Mémoires

Dans le passage du t. III des Nouvelles Nouvelles consacré à Molière,
          Straton relève avec insistance que la création dramatique de ce dernier est fondé sur le
          recours à des mémoires (= des recueils d’indications) que lui fournissent les gens de
          qualité qui assistent à ses spectacles. [déplier ci-dessous] après
              que l'on eut joué Les Précieuses, où ils étaient et bien représentés et
              bien raillés, ils donnèrent eux-mêmes, avec beaucoup d'empressement, à l'auteur dont
              je vous entretiens, des mémoires de tout ce qui se passait dans le monde et des
              portraits de leurs propres défauts et de ceux de leurs meilleurs amis, croyant qu'il y
              avait de la gloire pour eux que l'on reconnût leurs impertinences dans ses ouvrages et
              que l'on dît même qu'il avait voulu parler d'eux. (p. 224)
 Notre auteur, ou,
              pour ne pas répéter ce mot si souvent, le héros de ce petit récit, après avoir fait
              cette pièce, reçut des gens de qualité plus de mémoires que jamais, dont l'on le pria
              de se servir dans celles qu'il devait faire ensuite, et je le vis bien embarrassé, un
              soir, après la comédie, qui cherchait partout des tablettes pour écrire ce que lui
              disaient plusieurs personnes de condition dont il était environné ; (p. 226)
              L'on ne doit point après cela s'étonner pourquoi l'on voit tant de monde à ses
              pièces : tous ceux qui lui donnent des mémoires veulent voir s'il s'en sert bien. (p.
              227)
 Notre auteur, après avoir fait ces deux pièces, reçut des mémoires en
              telle confusion que, de ceux qui lui restaient et de ceux qu'il recevait tous les
              jours, il en aurait eu de quoi travailler toute sa vie, s'il ne se fût avisé, pour
              satisfaire les gens de qualité et pour les railler ainsi qu'ils le souhaitaient, de
              faire une pièce où il pût mettre quantité de leurs portraits. (p.
          229)
Les mêmes accusations seront à nouveau formulées dans la Zélinde du
          même Donneau de Visé quelques mois plus tard [déplier ci-dessous].

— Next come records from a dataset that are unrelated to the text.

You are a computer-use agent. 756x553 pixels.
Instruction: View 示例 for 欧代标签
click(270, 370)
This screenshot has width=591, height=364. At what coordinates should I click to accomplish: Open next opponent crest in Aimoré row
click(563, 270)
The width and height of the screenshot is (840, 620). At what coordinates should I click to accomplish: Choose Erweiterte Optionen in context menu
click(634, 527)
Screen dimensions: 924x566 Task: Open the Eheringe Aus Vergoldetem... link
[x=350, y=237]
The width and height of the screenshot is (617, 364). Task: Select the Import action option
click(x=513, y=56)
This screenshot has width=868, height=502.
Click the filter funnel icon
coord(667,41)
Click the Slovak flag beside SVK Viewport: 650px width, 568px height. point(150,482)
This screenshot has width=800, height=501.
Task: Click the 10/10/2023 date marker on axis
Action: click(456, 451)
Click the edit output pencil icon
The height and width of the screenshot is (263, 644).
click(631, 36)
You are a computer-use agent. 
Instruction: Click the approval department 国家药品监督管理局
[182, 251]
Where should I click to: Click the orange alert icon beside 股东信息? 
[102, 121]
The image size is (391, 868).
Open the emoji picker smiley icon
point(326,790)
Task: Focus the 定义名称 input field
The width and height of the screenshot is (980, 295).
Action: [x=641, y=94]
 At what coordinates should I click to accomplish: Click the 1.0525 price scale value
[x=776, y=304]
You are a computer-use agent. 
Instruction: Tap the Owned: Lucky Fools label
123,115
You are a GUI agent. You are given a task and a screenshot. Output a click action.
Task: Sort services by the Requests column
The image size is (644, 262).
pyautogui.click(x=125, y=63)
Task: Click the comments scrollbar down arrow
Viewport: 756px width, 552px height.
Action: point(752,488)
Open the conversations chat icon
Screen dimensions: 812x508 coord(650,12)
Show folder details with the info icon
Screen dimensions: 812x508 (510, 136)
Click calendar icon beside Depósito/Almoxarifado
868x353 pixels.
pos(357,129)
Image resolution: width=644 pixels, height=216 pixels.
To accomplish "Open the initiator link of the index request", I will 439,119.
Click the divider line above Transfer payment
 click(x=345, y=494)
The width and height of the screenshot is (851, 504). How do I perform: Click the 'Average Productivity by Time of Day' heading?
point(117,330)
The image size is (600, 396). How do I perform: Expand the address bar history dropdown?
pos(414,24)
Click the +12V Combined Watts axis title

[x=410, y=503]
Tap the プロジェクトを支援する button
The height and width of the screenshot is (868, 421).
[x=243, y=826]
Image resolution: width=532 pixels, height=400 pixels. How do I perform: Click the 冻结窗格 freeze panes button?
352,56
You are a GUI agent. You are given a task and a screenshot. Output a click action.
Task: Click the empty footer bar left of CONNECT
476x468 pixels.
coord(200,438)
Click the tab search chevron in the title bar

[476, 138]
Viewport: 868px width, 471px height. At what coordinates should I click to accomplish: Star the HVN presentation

              “Pour ce qui est des mots précieux dont votre pièce est pleine, vous avez beaucoup
              risqué de les faire encore une fois monter sur le théâtre, et je crois que, sans le
              bonheur qui vous accompagne, ils auraient déplu aux Français, qui n’aiment pas moins
              les divertissements nouveaux que les modes nouvelles. L’on connaît, par là, que vous
              êtes bon ménager et que vous n’avez pas voulu perdre ce qui vous restait des mémoires
              que l’on vous donna lorsque vous travaillâtes aux Précieuses. […] Si
              vous voulez venir dîner un de ces jours avec moi, je vous donnerai des mémoires dont
              vous vous pourrez facilement servir, dans le sujet que vous m’avez dit que vous
              vouliez traiter."
 “Dans une autre scène, l’on pourrait faire venir tous les
              auteurs et tous les vieux bouquins où il a pris ce qu’il y a de plus beau dans ses
              pièces. L’on pourrait ensuite faire paraître tous les gens de qualité qui lui ont
              donné des mémoires, et tous ceux qu’il a copiés.”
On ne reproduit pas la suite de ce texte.